Publish an ad hoc explanation of code, tied to a single revision/commit, and link to that explanation from anywhere.
lazylit is a code documentation tool that generates static HTML that can be published via e.g. GitHub Pages and linked from anywhere (code comments, READMEs, Jira tickets, etc.).
See an example of the final output.
The main idea is that you can write extensive explanations of particularly confusing code, tying your explanation to a specific revision (i.e. commit) of a given source code file. You can link to this explanation from anywhere you like. The rendered web page makes it clear which version of the source code you are referring to so there is no expectation that the explanation be kept up-to-date. And yet it may still help out your fellow colleagues as they navigate a complex codebase :)
I see this being particularly helpful for documenting project- and team-specific conventions and patterns. See here for a more complete motivation.
For macOS:
brew tap dsabsay/homebrew-tap
brew install lazylit
Create a new repository in GitHub.
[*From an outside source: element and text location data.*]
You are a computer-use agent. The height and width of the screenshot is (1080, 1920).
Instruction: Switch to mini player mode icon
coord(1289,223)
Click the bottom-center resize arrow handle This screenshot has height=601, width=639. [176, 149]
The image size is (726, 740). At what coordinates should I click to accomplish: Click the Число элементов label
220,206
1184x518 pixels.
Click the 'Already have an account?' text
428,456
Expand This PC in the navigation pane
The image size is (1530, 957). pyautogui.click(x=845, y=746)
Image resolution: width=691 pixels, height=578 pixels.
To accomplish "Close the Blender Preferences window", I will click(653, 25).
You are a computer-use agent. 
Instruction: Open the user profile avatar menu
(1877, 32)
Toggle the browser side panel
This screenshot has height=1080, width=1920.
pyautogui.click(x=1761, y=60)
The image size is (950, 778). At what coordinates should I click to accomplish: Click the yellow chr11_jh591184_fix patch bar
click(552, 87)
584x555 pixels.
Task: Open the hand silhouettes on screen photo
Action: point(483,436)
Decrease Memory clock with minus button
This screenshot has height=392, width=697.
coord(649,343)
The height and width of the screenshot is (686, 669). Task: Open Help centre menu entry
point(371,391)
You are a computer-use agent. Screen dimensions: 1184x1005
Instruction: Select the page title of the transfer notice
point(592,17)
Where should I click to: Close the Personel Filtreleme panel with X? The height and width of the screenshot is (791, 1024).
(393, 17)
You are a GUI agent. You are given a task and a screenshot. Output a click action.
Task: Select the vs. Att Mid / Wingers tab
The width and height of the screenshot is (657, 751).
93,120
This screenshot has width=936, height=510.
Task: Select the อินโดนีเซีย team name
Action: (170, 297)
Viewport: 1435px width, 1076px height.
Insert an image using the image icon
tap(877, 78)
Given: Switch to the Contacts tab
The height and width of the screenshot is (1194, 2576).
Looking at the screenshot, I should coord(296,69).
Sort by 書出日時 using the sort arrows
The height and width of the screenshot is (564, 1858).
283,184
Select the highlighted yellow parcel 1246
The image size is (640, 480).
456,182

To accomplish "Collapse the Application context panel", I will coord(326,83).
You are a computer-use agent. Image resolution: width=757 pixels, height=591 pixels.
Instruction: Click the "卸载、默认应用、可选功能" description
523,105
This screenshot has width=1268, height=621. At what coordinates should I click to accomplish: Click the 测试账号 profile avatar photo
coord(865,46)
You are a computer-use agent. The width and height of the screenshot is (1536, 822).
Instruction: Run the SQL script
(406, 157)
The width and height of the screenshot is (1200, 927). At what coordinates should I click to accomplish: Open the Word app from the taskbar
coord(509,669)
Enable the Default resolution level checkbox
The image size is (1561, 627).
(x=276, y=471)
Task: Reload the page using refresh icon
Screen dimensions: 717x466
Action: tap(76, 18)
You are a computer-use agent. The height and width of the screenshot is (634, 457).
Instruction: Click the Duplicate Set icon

Configure it to serve static content from the
docs/
directory.
Create a directory artifacts/
.
Copy a source code file you'd like to document into a subdirectory of
artifacts/
.
mkdir artifacts/crazy_makefile
cp <your crazy makefile> artifacts/crazy_makefile/crazy_makefile.jul_18_2020
Add your documentation as comments to the file under artifacts/
. Make sure you
add the necessary headers.
lazylit
git add .
git commit -m 'new docs'
git push
See the lazylit-example repo to see what your repo should look like.